WORK INSTRUCTIONS
From the first line of the entries down to the line with "You are a GUI", write out every line exactly; that last line counts, but pictures do not.

SUPPLIED ENTRIES
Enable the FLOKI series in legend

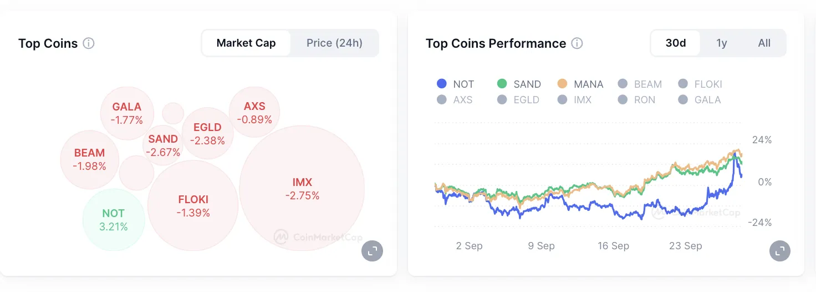click(x=700, y=84)
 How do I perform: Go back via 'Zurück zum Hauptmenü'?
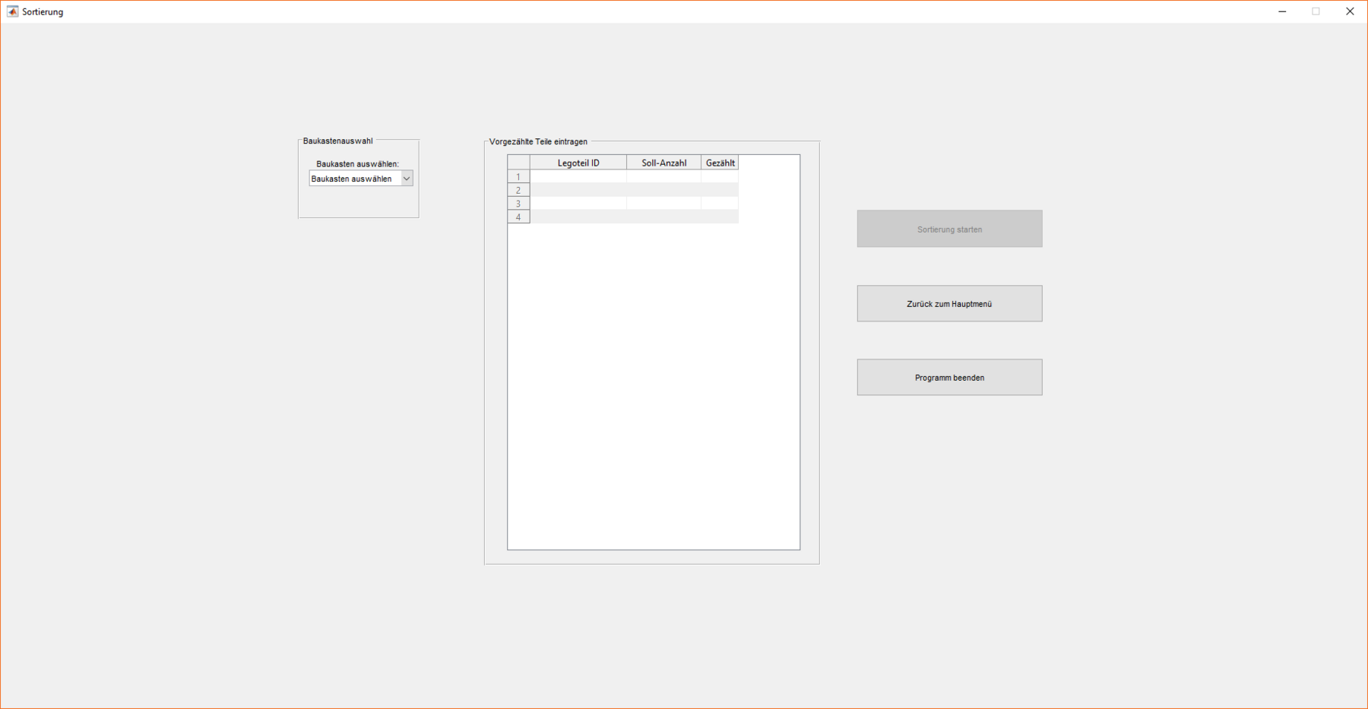point(949,304)
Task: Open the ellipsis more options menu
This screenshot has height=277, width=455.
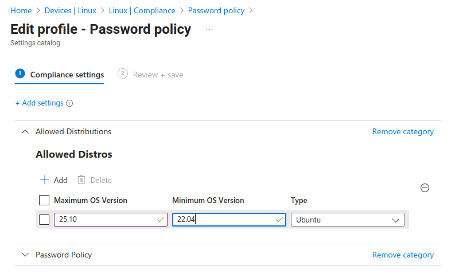Action: click(209, 29)
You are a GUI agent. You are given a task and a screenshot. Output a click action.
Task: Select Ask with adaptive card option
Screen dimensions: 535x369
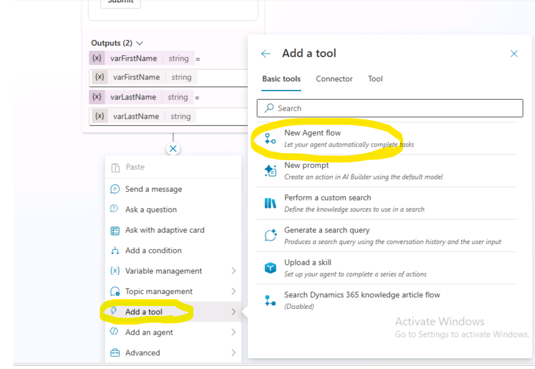(165, 230)
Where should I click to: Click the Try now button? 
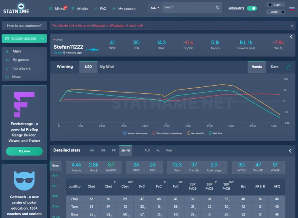point(24,151)
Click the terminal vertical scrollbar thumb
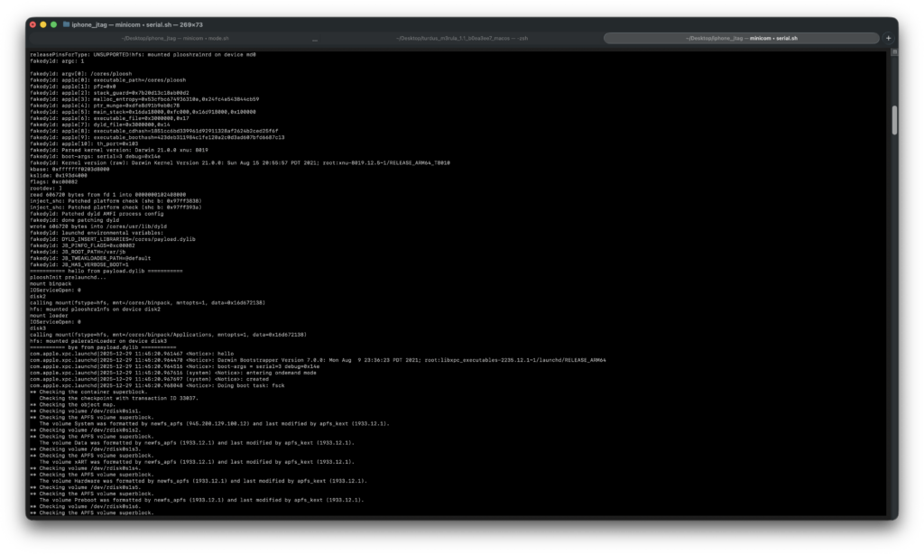Image resolution: width=924 pixels, height=554 pixels. (x=893, y=119)
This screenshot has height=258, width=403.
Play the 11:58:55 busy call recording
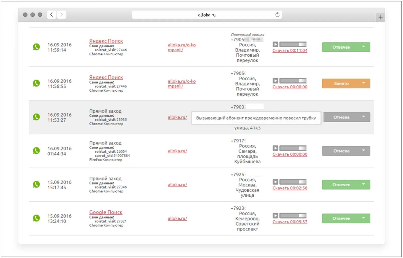tap(275, 81)
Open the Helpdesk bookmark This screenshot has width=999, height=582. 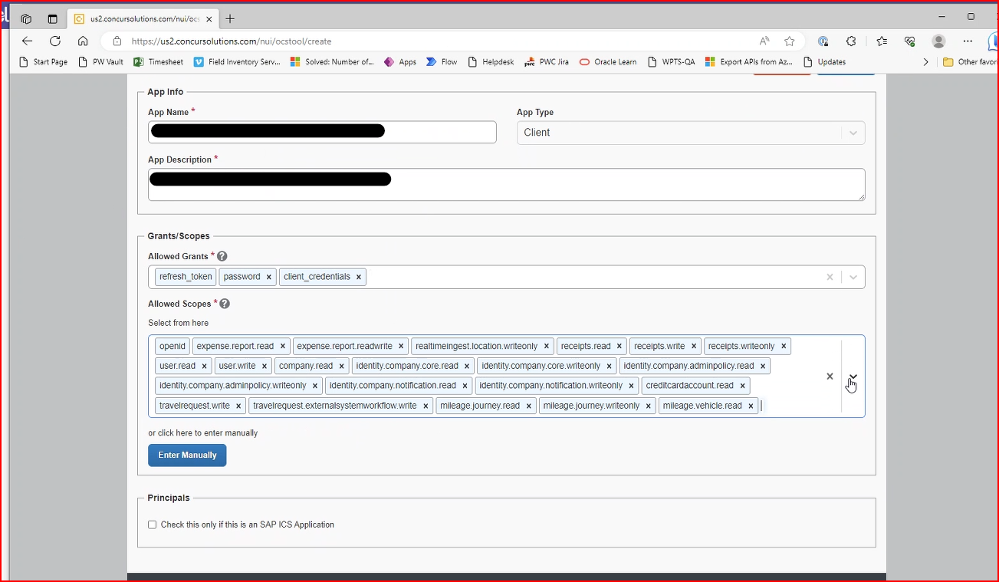(x=491, y=62)
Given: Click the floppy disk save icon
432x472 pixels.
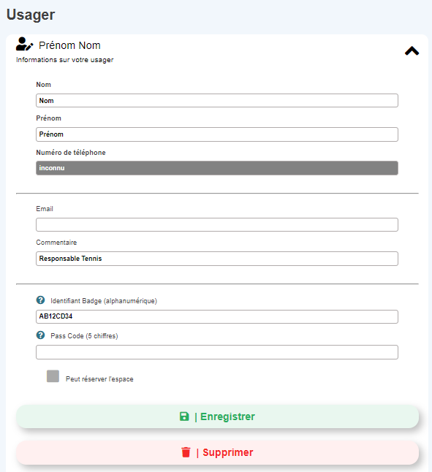Looking at the screenshot, I should click(184, 416).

YOUR RESPONSE
Enable the FLOKI series in legend

click(x=700, y=84)
 How do I perform: Go back via 'Zurück zum Hauptmenü'?
point(949,304)
Task: Open the ellipsis more options menu
This screenshot has height=277, width=455.
Action: click(209, 29)
You are a GUI agent. You are given a task and a screenshot. Output a click action.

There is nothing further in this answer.